Desde dezembro de 2019, fala-se sobre o avanço do coronavírus. Os países mais afetados inicialmente foram os primeiros a sentir o golpe no setor aéreo devido ao cancelamento de voos e ao fechamento de espaços aéreos e fronteiras. Rapidamente a situação se alastrou e, em efeito cascata, levou a um cenário de calamidade para esse mercado em escala mundial. Sem dúvida, as empresas aéreas vivem a pior crise da sua história – mais grave, abrangente e longeva do que as provocadas pelo 11 de setembro e pela recessão financeira de 2008.

No cenário doméstico, não teria como ser diferente.
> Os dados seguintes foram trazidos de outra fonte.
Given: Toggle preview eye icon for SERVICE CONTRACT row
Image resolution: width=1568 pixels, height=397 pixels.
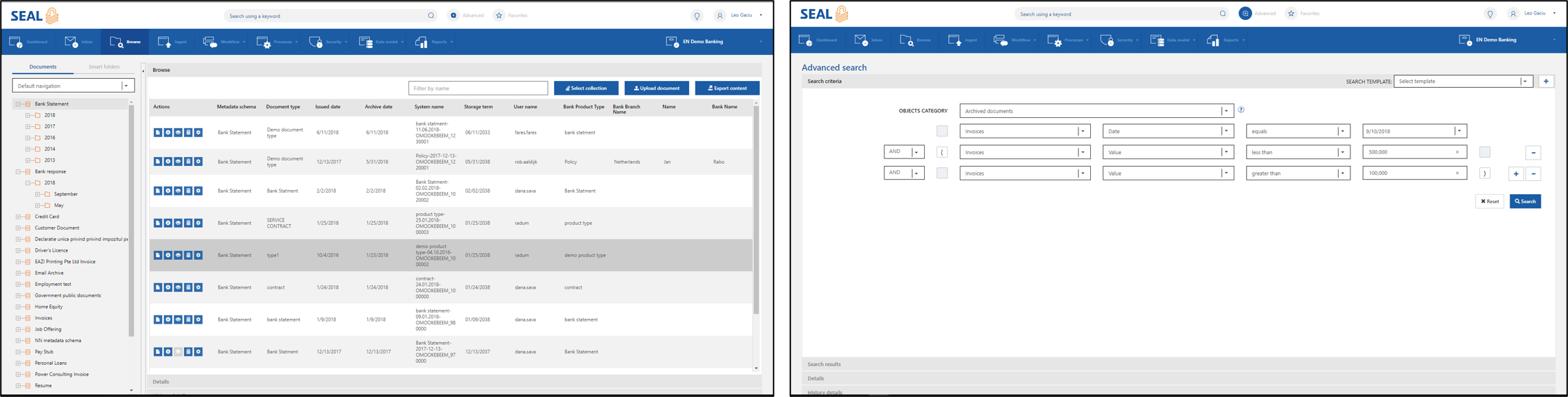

O aumento da cotação do dólar, que por si só já eleva os custos fixos operacionais do setor, veio combinado com uma queda exponencial rápida na demanda de voos de todas as companhias aéreas e na movimentação de passageiros nos terminais aeroportuários. Resultado: as companhias aéreas foram forçadas a cancelar inúmeros voos, remanejar passageiros e deixar suas aeronaves no chão.

Visando reduzir as consequências perniciosas da pandemia de covid-19 para o mercado aéreo, que podem inclusive culminar na insolvência das empresas do setor, mais que nunca será necessário contar com governos e outros stakeholders para apoiar a sobrevivência e o reerguimento do setor.
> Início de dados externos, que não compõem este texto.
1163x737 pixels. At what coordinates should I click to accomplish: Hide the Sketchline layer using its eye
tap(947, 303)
Em 18 de março, o governo federal publicou a Medida Provisória nº 925/20, que dispõe sobre medidas emergenciais para a aviação civil brasileira devido à pandemia de covid-19. Entre elas, destacam-se: (i) a extensão do prazo para pagamento das contribuições fixas e variáveis nos contratos de concessão de aeroportos até 18 de dezembro de 2020; e (ii) o estabelecimento do prazo de 12 meses para o reembolso do valor correspondentes à compra de passagens aéreas – os consumidores ficam isentos de penalidades contratuais caso aceitem o crédito para utilização da passagem em 12 meses.

As medidas são relevantes para aliviar o caixa das companhias aéreas no curto prazo, pois estendem o prazo de pagamento de taxas aeroportuárias e indenizações pelos voos cancelados, mas não parecem ser suficientes diante da gravidade da situação e da indefinição sobre o retorno da operação regular do setor.

Considerando que o setor aéreo é complexo, envolve diversos atores – financiadores, arrendadores, fabricantes, linhas aéreas, consumidores, operadores aeroportuários – e sofre as consequências da volatilidade do preço do petróleo e do valor do dólar, outras iniciativas provavelmente deverão ser adotadas para que o setor sobreviva a esse período de crise.

Por se tratar de uma das indústrias com maiores custos e menores margens do mundo, é possível antecipar que haverá impacto nos leasings e financiamentos de aeronaves e será necessário renegociar termos e condições de tais operações. Além disso, muito provavelmente o governo federal deverá intervir e prestar assistência às empresas aéreas, tanto no financiamento e na facilitação de crédito como na concessão de benefícios fiscais e até mesmo uma possível redução nas tarifas aeroportuárias aplicáveis.

Nos próximos meses, é provável que a cláusula de caso fortuito e força maior de contratos de financiamento e leasing de aeronaves seja acionada e os termos de tais documentos tenham que ser renegociados.

É uma situação global inédita, que exigirá um esforço conjunto de acionistas, empresas aéreas, financiadores, consumidores e operadores aeroportuários, para assegurar a continuidade da prestação de um serviço público tão relevante para a redução de distâncias na sociedade atual e para o desenvolvimento de diversas atividades, como turismo, medicina, transporte de cargas e pessoas, entre outras.

É de se louvar, portanto, o anúncio de linhas de crédito emergencial para o setor pelo BNDES, feito em 22 de março. Esse tipo de ação, concreta e ágil, pode ser o fiel da balança entre a sobrevivência e o desaparecimento das empresas no Brasil.

Medidas similares estão sendo adotadas em outras partes do mundo, com base em uma visão compartilhada de que a crise é grave, mas as atividades econômicas globais acabarão voltando à normalidade e o transporte aéreo será mais uma vez essencial, como sempre. Os tempos de forte turbulência devem ser atravessados mirando céus limpos em um futuro não tão distante.